До него дошёл слух о страшной «катастрофе»: в возрасте пятидесяти одного года из-за неудачной ампутации ноги скончался Мане. Милейший Мане, всегда такой элегантный, над которым он не раз подшучивал в кафе «Гербуа», ушёл из жизни, ушёл при ужасающих обстоятельствах, изведённый лихорадкой и гноем. Это известие подтолкнуло Сезанна к наведению порядка в собственных делах. Он отправил Золя копию своего завещания и снял в Эстаке небольшой домик, в котором предполагал прожить весь год. Пребывая в тоске и меланхолии, не имея новостей ни от кого из друзей, он представляет себе, как будет выглядеть в «воспоминаниях Алексиса и других здравствующих». Такие вот мрачные мысли… Между тем он продолжает писать пейзажи, выискивая всё новые и новые виды. «Я всё время занимаюсь живописью. Тут много прекрасных видов, но это не совсем мотивы. И всё же, если на закате найти место повыше и взглянуть вниз, то можно полюбоваться чудесной панорамой Марселя и островами вдали; в вечерней дымке всё это смотрится очень живописно».
Сезанн почти два года не появлялся в Париже и мало интересовался тем, что происходило в мире, если это не имело отношения к живописи. Он всё глубже врастал в своё одиночество и одержимо писал те самые пейзажи, работа над которыми была неотделима для него от поиска методов самовыражения. Экс и его окрестности превратились для него в центр вселенной, которую необходимо было воссоздать на холсте. Во время одной из прогулок с Валабрегом в феврале 1884 года он сделал одно удивительное открытие с сильным привкусом разочарования: «Мы вместе сделали круг по городу, вспомнив кое-кого из прежних знакомых, и я понял, насколько по-разному мы воспринимаем окружающую действительность! Меня переполняли впечатления от этого края, который кажется мне самым замечательным местом на свете».
Это место было для него самым замечательным на свете, потому что здешняя природа давала ему то, что как раз и было ему нужно, то, что мог разглядеть лишь он один: воплощение вечности и незыблемости. Основываясь на этом, уже можно работать с цветом, выстраивать пространственные планы.
Визит Моне и Ренуара, оказавшихся в Провансе проездом в конце 1883 года, ненадолго нарушил одиночество Сезанна. Друзья нашли его угрюмым, погружённым в себя, с явными признаками неврастении. Он лишился компании Монтичелли, недавно потерявшего мать и замкнувшегося в своем горе. Ате из немногих приятелей Поля, что ещё оставались в Эксе, вроде Нумы Коста и Виктора Лейде, остепенились, посолиднели и не горели желанием с ним общаться. Какой интерес мог представлять для них полоумный художник, который расшвыривал свои неоконченные картины по канавам и обочинам дорог? Хотя, возможно, его изоляцию усугубила и случившаяся в Марселе в июне — октябре 1884 года эпидемия холеры, заставившая людей попрятаться по домам из опасения подхватить заразу.

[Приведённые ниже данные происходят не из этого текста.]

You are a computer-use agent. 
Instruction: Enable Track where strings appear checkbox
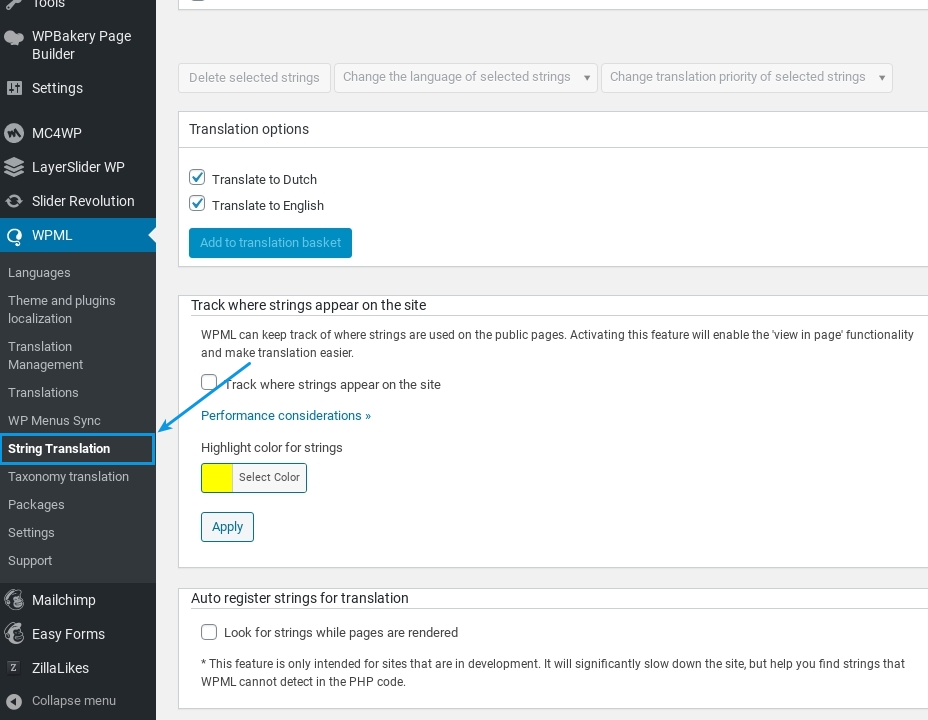coord(209,383)
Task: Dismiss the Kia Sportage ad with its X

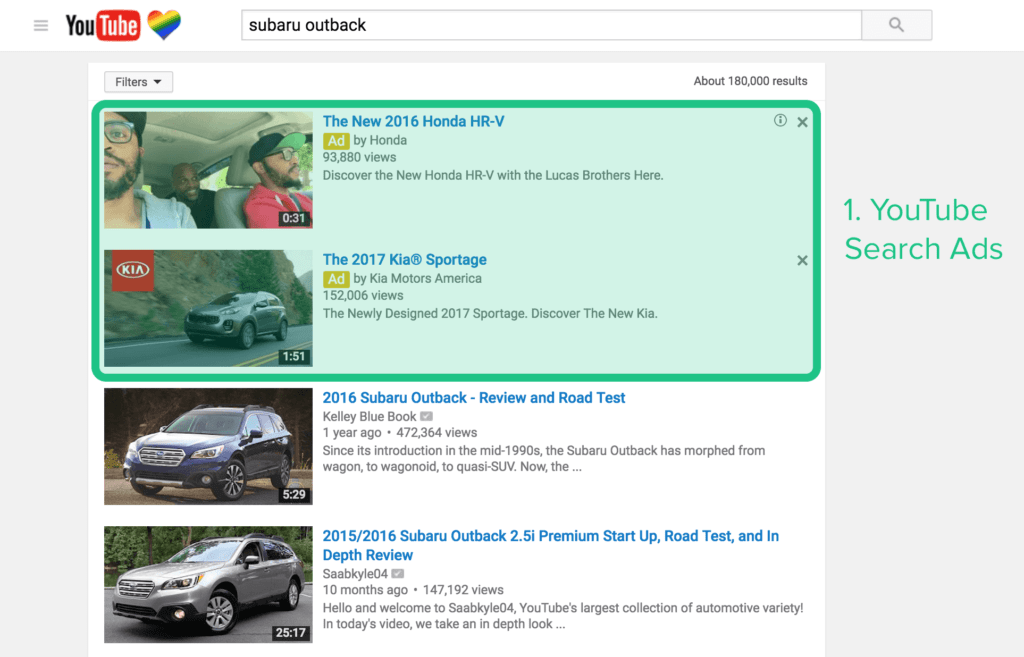Action: (x=802, y=260)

Но Сезанн продолжал рисовать. В творческом плане последние два года были для него весьма продуктивными. Натюрморты, портреты, пейзажи… На многочисленных натюрмортах одни и те же, но по-разному расставленные предметы. А в пейзажах появляется новый величественный образ, высшая форма материи, над загадкой которой Сезанн будет биться до конца жизни: гора Сент-Виктуар. Гортензия позирует ему для портретов, явно свидетельствующих о существующей между ними дистанции: она грустная, отстранённая, горько безликая. На то у неё, видимо, есть свои причины.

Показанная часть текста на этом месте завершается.